### Task objective
Reproduce the following forum thread about installing Linux programs from source in full, word for word.

### Extract to read
------
This is an issue that really limits my enjoyment of Linux. If the application isn't on a repository or if it doesn't have an installer script, then I really struggle where and how to install an application from source.

Comparatively to Windows, it's easy. You're (pretty much) required to use an installer application that does all of the work in a Wizard. With Linux... not so much.

So, do you have any tips or instructions on this or are there any websites that explicitly explain how, why and where to install Linux programs from source?

  • 9
    "Comparatively to Windows, it's easy. You're (pretty much) required to use an installer application that does all of the work in a Wizard. With Linux... not so much." There's the weak point in the question. With Windows, you rarely get the source code, so you're at the mercy of whomever made the package. If you think about this, it's not that much different from saying "there was no Linux package, so I have to build from source", ie. there wasn't a way to get it to begin with. Building from source is usually a last resort in *nix-land, but rarely an option in Windows-ville. Commented Aug 12, 2010 at 1:22
  • 4
    That being said... +1 bump for asking a common question that should be answered for all newcomers to *nix systems. :) Building from source sometimes means the difference between fixing a nasty bug and just suffering until the next software release. It's really not that bad, and as many here have pointed out, once you know what to look for and how to do it, fairly painless. Commented Aug 12, 2010 at 1:24

5 Answers 5


Normally, the project will have a website with instructions for how to build and install it. Google for that first.
------
### Given material
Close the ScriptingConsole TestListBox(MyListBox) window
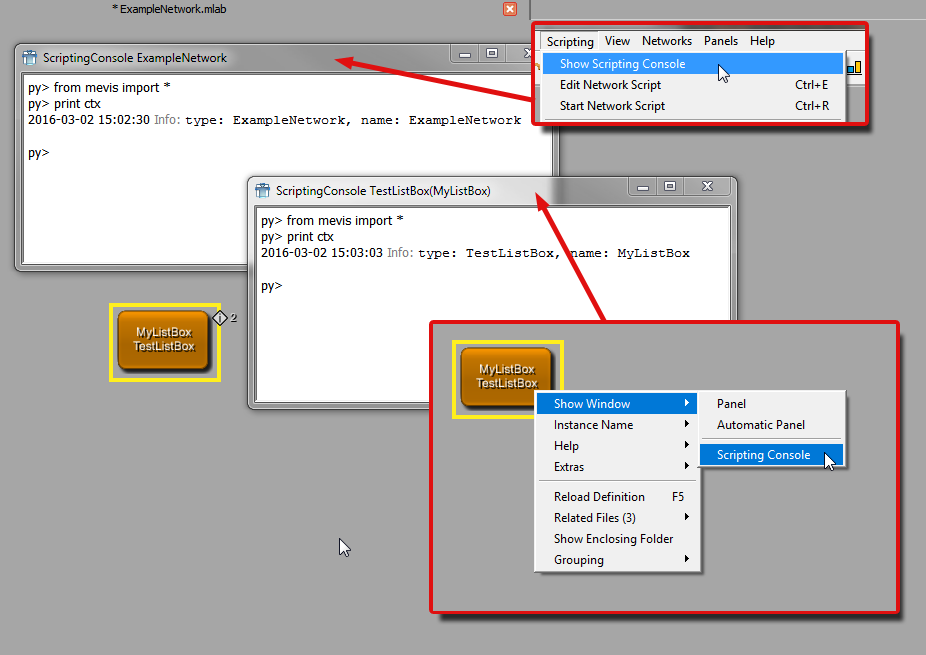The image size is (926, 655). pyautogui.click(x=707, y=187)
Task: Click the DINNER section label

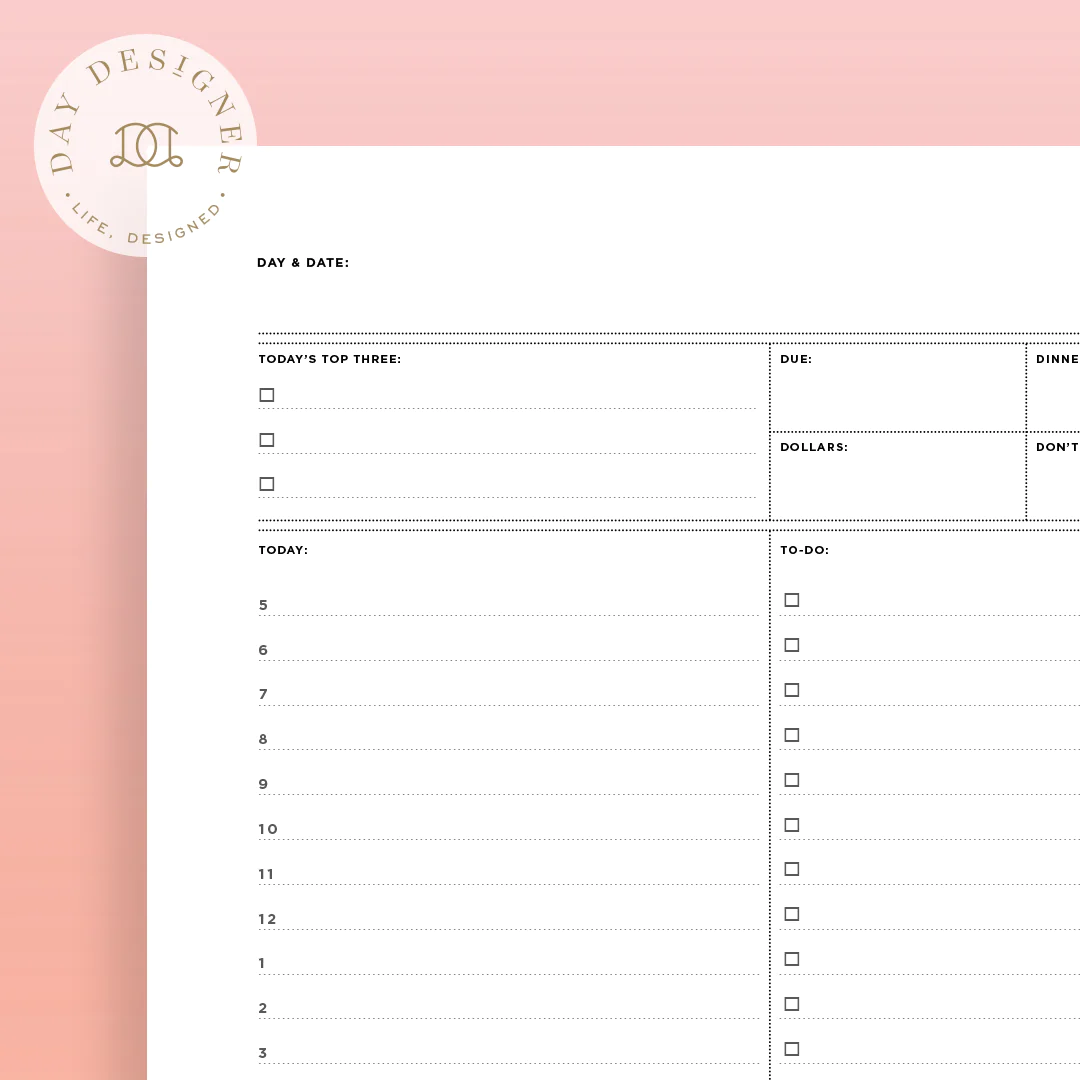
------
### Exercise answer
This is an issue that really limits my enjoyment of Linux. If the application isn't on a repository or if it doesn't have an installer script, then I really struggle where and how to install an application from source.

Comparatively to Windows, it's easy. You're (pretty much) required to use an installer application that does all of the work in a Wizard. With Linux... not so much.

So, do you have any tips or instructions on this or are there any websites that explicitly explain how, why and where to install Linux programs from source?

  • 9
    "Comparatively to Windows, it's easy. You're (pretty much) required to use an installer application that does all of the work in a Wizard. With Linux... not so much." There's the weak point in the question. With Windows, you rarely get the source code, so you're at the mercy of whomever made the package. If you think about this, it's not that much different from saying "there was no Linux package, so I have to build from source", ie. there wasn't a way to get it to begin with. Building from source is usually a last resort in *nix-land, but rarely an option in Windows-ville. Commented Aug 12, 2010 at 1:22
  • 4
    That being said... +1 bump for asking a common question that should be answered for all newcomers to *nix systems. :) Building from source sometimes means the difference between fixing a nasty bug and just suffering until the next software release. It's really not that bad, and as many here have pointed out, once you know what to look for and how to do it, fairly painless. Commented Aug 12, 2010 at 1:24

5 Answers 5


Normally, the project will have a website with instructions for how to build and install it. Google for that first.